Ein Schöneberger Mieter staunte nicht schlecht, als er einmal die Betriebskosten-Abrechnungen der letzten 3 Jahre nebeneinanderlegte. Beim Umlageschlüssel nach m² bei der Heizung und beim Warmwasser war jedes Jahr eine andere Fläche angegeben.

Klar, weigerte sich der verwunderte Mieter, die Betriebskosten nachzuzahlen. Der Vermieter ließ sich das nicht bieten und klagte sein Geld ein. Zünglein an der Waage war die Frage, ob es sich bei den unterschiedlichen Flächen in der Betriebskosten-Abrechnung um einen formellen oder nur um einen inhaltlichen Fehler handelte.

Der Bundesgerichtshof hat dazu eine klare Entscheidung getroffen: Die einzelnen Betriebskosten-Abrechnungen waren trotz der Flächenabweichungen formell ordnungsgemäß (BGH, Urteil v. 28.05.2008, VIII ZR 261/07).

Es reicht nämlich, wenn die im abzurechnenden Jahreszeitraum angefallenen Betriebskosten aus sich heraus verständlich abgerechnet wurden. Hauptsache, die jeweilige Abrechnung war nachvollziehbar.

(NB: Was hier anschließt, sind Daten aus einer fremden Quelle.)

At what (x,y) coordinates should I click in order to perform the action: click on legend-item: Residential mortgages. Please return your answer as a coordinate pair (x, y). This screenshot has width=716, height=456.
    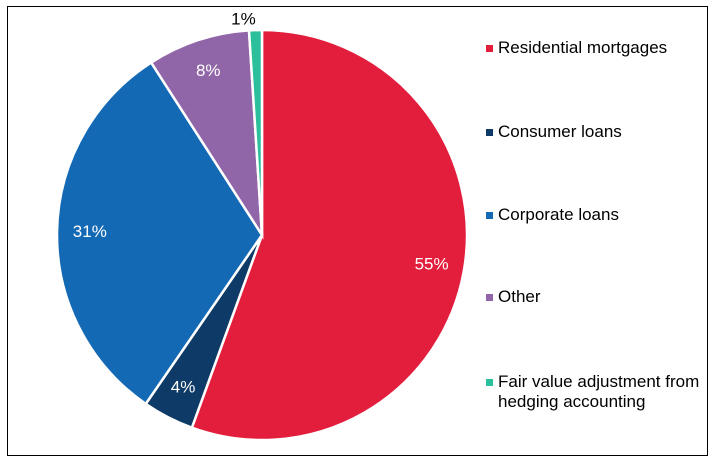
    Looking at the image, I should click on (600, 48).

Ihre Abrechnungen müssen nicht etwa einem Abgleich mit den Abrechnungen aus anderen Abrechnungszeiträumen standhalten.

Sie müssen nicht einmal erläutern, warum die Flächen in einem Jahr mal mehr oder weniger sind. Jedenfalls nicht, wenn es um die Frage geht, ob die Abrechnung so formell wirksam ist.

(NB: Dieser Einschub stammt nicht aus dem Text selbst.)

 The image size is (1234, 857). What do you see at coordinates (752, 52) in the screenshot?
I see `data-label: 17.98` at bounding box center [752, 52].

Ein formeller Fehler macht Ihre Abrechnung unwirksam. Einen solchen Fehler können Sie nur mit einer neuen Abrechnung innerhalb der einjährigen Abrechnungsfrist wieder heilen.

Ein bloß materieller Fehler wie beispielsweise eine falsche Flächenangabe, lässt sich dagegen auch noch nach Ablauf der einjährigen Abrechnungsfrist heilen.

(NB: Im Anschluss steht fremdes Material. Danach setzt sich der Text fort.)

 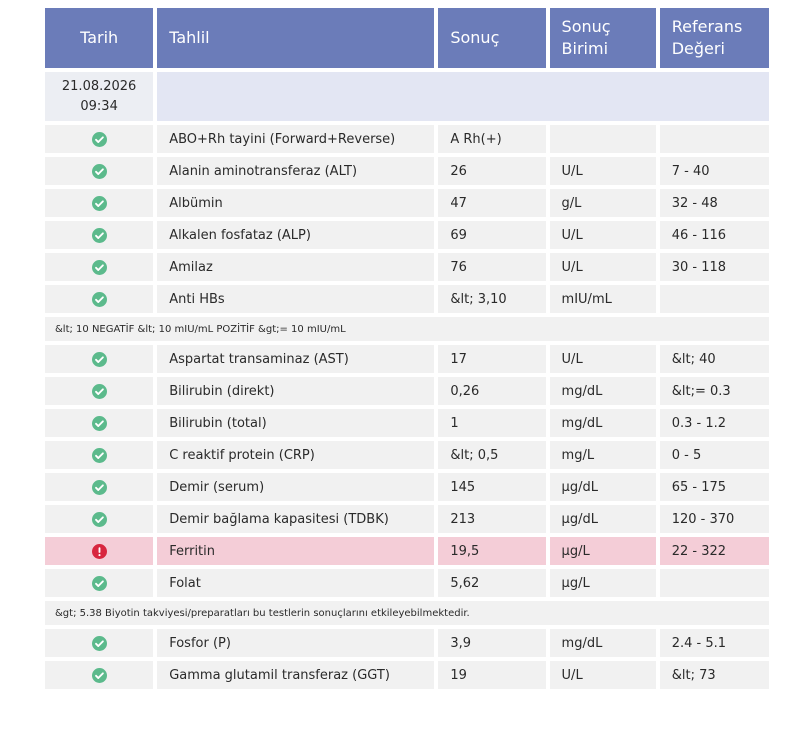 What do you see at coordinates (492, 391) in the screenshot?
I see `result-cell: 0,26` at bounding box center [492, 391].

Kommt nach der Korrektur allerdings ein höherer Nachzahlungsbetrag raus, bleiben Sie dennoch auf dem zuvor errechneten, niedrigeren Nachzahlungsanspruch sitzen.

Allerdings: Weichen die Ansätze und Werte gegenüber anderen Abrechnungszeiträumen auffällig ab, kann das Ihre Abrechnung inhaltlich unrichtig machen. Ob das auch für die Abrechnung des Schöneberger Vermieters zutrifft, muss jetzt nochmals das Berufungsgericht prüfen.

Insbesondere, ob auch die jeweils angegebenen Flächen und Verbrauchswerte stimmen. Schließlich könnte es ja tatsächlich sein, dass an- oder umgebaut wurde und die Flächen deswegen abweichen!